Dave Hansen <dave.hansen@linux.intel.com> writes:

> From: Dave Hansen <dave.hansen@linux.intel.com>
>
> Some method is obviously needed to enable reclaim-based migration.
>
> Just like traditional autonuma, there will be some workloads that
> will benefit like workloads with more "static" configurations where
> hot pages stay hot and cold pages stay cold.  If pages come and go
> from the hot and cold sets, the benefits of this approach will be
> more limited.
>
> The benefits are truly workload-based and *not* hardware-based.
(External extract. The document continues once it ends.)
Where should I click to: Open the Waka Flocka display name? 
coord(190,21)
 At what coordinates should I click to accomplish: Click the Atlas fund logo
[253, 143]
> We do not believe that there is a viable threshold where certain
> hardware configurations should have this mechanism enabled while
> others do not.
>
> To be conservative, earlier work defaulted to disable reclaim-
> based migration and did not include a mechanism to enable it.
> This propses extending the existing "zone_reclaim_mode" (now
> now really node_reclaim_mode) as a method to enable it.
>
> We are open to any alternative that allows end users to enable
> this mechanism or disable it it workload harm is detected (just
> like traditional autonuma).
>
> The implementation here is pretty simple and entirely unoptimized.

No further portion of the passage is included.